Where is God in your life? (or specifically in the things that are happening in your life?)
What is your story?
Where does your story fit into the common Christian story?
How is the Holy Spirit at work in your life?
What is missing?
See my previous emails of Jan. 18, 2005 or March 31, 2006 for more from Guenther.
I would suggest that you ask yourself those questions as kind of a spiritual inventory. This inventory can be done any time and can be a helpful way to get a perspective on what is happening in your life. I commend it to you.
Grace & peace
Geoff
Meditation
Most of us are aware of the environmental disaster that is unfolding all around us. There are many causes, but one of the spiritual causes is the attitude we take towards nature and the earth. Here’s a reflection on that attitude from Archbishop Rowan Williams in the book, “Wrestling with Angels; Conversations in Modern Theology,” edited by Mike Higton, Eerdmans, Grand Rapids/Cambridge, 2007. Pardon the German; I trust his phrases following the word are defining it.
“What has been lost…is the possibility of WONDER,
of contemplative receptivity in the face of the world’s richness, the
overthrowing of a contemplative( and thus potentially God -directed) mode of
knowledge by a model of Bewaltigung – thought as mastery, domination,
even exploitation, Bacon’s nature on the rack”
Hmm… “nature on the rack…” a grim image, but one that might fit the way we humans abuse the natural world around us. That kind of attitude is deep in our culture and our psyches and many of us react to life out of those depths and attitudes. Our challenge, not just as people of faith, but as a species, will be to change that deep attitude of abuse into an attitude that works more together with nature, in harmony with nature. “Nature on the rack…” Ugh!
May you find ways to pray into a greater harmony with the world around you, both natural and human.
Grace & peace
Geoff
Meditation
Last Friday’s email made reference to wonder as a quality easily lost when we want to control things. Here is a definition of wonder from the book “The Wondering Brain” by Kelly Bulkeley, Routledge, Taylor & Francis Group, New York, 2005. Here is Bulkeley’s definition of wonder for his purposes.
Wonder is… “the feeling excited by an encounter with something novel and unexpected, something that strikes a person as intensely real, true, and/or beautiful.”
Bulkeley notes that his definition is rooted in the Oxford English Dictionary, but that the ancient roots of the word are lost in the mists of time. Wonder is one of the basic feelings associated with religion or spirituality. This book covers wonder as found in dreams and visions, sex, creativity, and contemplative practice. Where do you find wonder in your life? Is wonder a part of your experience of God? May you be “wonder-struck” today!
Grace & peace
Geoff
Meditation
I’m using devotionally the book "I Want to Live These Days with You" compiled by Manfred Webber and translated by O.C. Dean, Jr., Westminster John Knox Press,
Louisville/London, 2007. It is a collection of writings by Dietrich Bonhoeffer. I hope my editing retains the article’s coherence. Takes off on Ps 34:19.

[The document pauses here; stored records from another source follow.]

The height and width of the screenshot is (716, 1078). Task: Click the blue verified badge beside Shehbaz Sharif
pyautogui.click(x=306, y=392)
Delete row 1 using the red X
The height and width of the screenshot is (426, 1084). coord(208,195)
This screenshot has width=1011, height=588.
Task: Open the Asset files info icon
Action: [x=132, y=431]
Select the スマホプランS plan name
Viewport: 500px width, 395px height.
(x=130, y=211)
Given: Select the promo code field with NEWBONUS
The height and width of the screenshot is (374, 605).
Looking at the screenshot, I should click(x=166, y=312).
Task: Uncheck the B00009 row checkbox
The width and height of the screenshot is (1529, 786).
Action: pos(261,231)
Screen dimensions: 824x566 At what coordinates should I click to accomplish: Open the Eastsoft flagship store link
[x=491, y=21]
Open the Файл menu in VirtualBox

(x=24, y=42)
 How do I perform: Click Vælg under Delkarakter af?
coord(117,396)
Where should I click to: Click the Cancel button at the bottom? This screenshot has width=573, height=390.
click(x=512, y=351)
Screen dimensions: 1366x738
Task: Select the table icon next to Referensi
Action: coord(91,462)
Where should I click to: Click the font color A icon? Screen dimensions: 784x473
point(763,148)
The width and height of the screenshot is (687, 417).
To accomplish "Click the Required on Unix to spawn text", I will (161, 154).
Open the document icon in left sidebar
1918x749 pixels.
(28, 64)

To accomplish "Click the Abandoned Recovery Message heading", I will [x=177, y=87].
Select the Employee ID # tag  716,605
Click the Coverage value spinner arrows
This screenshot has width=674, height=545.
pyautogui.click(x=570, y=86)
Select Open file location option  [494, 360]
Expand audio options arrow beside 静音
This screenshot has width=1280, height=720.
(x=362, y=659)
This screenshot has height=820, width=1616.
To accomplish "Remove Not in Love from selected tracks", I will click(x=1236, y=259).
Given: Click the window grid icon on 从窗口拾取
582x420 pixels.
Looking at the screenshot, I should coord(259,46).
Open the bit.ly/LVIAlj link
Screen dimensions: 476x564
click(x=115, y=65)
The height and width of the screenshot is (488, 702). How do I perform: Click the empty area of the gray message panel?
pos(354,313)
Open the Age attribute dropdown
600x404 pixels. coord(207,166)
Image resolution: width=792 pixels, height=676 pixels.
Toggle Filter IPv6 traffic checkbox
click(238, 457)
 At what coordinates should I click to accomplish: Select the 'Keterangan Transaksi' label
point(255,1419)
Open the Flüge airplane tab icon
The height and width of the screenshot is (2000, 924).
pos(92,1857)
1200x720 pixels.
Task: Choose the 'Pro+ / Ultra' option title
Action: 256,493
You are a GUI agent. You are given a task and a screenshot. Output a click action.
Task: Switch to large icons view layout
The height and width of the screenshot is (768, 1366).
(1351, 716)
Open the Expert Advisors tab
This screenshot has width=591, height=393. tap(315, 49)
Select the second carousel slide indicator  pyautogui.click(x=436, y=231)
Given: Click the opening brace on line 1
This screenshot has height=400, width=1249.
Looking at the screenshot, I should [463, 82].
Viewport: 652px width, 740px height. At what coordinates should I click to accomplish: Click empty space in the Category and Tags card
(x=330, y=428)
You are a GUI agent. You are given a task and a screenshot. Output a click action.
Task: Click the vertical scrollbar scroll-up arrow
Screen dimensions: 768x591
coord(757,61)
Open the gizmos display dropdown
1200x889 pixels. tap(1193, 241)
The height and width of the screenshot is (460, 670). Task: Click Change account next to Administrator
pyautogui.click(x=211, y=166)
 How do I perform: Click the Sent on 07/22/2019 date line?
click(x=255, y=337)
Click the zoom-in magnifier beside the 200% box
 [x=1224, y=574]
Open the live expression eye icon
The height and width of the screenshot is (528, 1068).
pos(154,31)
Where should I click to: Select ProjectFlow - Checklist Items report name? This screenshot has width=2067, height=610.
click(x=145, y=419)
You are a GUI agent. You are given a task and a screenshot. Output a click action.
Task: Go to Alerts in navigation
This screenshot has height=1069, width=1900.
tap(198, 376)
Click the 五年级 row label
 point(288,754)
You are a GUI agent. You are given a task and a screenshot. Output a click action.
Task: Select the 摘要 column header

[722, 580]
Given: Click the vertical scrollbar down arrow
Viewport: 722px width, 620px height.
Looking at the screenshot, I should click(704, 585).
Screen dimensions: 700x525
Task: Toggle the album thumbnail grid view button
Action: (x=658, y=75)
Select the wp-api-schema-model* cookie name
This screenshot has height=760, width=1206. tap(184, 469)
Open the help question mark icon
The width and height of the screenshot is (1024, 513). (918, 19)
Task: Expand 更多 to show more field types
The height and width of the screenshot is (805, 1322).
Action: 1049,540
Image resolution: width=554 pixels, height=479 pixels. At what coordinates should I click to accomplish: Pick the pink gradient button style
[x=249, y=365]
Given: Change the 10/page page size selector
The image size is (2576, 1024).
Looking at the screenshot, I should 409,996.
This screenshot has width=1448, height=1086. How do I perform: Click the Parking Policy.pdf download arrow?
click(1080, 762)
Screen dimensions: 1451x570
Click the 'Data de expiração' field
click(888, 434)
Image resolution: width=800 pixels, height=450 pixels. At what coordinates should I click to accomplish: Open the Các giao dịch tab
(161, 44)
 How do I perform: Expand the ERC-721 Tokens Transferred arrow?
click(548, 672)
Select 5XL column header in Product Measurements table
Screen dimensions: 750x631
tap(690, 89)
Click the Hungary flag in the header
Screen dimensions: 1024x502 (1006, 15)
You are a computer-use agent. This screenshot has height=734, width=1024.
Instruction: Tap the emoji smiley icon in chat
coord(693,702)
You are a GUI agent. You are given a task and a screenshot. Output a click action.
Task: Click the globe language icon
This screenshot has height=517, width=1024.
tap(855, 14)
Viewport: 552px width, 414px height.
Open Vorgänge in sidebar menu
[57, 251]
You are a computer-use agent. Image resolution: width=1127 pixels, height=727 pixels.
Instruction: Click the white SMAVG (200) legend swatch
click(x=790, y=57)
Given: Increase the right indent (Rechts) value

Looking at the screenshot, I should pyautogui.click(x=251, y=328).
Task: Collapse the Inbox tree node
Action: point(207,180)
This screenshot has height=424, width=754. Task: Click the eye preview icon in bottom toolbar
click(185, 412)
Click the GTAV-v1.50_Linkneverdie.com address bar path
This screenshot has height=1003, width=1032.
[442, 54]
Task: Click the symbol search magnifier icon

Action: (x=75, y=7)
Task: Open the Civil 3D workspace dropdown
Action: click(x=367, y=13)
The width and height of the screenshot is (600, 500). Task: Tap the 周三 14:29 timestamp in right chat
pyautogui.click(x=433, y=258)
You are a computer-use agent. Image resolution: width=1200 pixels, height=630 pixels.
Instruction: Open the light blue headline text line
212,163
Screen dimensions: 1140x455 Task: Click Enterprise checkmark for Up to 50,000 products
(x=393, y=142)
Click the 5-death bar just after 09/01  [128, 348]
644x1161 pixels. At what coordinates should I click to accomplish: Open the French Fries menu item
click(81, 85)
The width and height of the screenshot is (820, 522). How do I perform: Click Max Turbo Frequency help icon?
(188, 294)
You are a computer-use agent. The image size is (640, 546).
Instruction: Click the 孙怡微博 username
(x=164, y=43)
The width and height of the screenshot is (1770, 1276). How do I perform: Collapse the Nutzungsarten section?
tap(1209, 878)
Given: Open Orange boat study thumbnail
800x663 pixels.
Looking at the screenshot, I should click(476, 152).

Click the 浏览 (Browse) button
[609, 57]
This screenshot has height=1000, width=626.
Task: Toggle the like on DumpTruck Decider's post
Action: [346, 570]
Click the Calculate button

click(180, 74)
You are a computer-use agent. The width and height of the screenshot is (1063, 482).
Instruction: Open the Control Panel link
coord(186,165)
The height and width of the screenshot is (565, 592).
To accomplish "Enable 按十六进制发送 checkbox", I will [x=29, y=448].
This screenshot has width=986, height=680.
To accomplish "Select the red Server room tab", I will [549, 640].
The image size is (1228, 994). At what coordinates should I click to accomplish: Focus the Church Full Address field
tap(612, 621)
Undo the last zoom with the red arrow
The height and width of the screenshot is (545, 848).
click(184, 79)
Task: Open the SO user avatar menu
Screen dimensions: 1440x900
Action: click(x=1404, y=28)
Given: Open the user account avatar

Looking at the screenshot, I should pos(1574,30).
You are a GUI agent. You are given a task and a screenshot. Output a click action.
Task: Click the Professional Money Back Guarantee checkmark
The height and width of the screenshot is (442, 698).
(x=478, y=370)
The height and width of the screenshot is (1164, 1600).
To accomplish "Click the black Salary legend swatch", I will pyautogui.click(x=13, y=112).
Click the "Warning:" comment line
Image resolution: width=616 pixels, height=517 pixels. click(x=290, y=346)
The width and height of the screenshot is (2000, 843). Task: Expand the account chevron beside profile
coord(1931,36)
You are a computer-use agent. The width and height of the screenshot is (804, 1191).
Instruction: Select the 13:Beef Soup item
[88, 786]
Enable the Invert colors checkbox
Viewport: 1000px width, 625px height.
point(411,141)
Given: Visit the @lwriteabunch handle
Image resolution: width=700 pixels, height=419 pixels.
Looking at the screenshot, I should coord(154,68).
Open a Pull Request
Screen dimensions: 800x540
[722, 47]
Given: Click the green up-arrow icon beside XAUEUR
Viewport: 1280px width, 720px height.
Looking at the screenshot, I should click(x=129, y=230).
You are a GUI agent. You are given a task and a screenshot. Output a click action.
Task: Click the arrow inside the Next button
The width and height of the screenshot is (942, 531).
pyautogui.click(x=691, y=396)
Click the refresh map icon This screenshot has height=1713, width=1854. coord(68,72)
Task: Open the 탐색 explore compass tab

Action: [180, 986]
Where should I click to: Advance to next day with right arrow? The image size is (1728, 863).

“The righteous suffer from the things that for others are a matter of course and necessary. The righteous suffer from unrighteousness, from the senselessness and wrongness of world events…The world says: that’s just the way it is, always will be, and must be. The righteous say: it should not be that way; it is against God….God’s help is not in every human suffering., but God’s help is always in the suffering of the righteous, because they suffer with God….the answer of the righteous to the suffering that the world brings them is called blessing. That was God’s answer to the world that slew Christ on the cross: blessing. God did not repay like with like, and neither should the righteous. Do not condemn, do not scold, but bless. (I Peter 3:9)”
It was the quote from I Peter 3:9 that caught my attention, that called to me, and that became a prayer for me for a week or so. To get from scolding and condemning to blessing requires considerable forgiveness, but it is a formula that pushes my faith to test itself in the world around me. “Do not condemn, do not scold, but bless.” Try that for a challenge to your spiritual practices.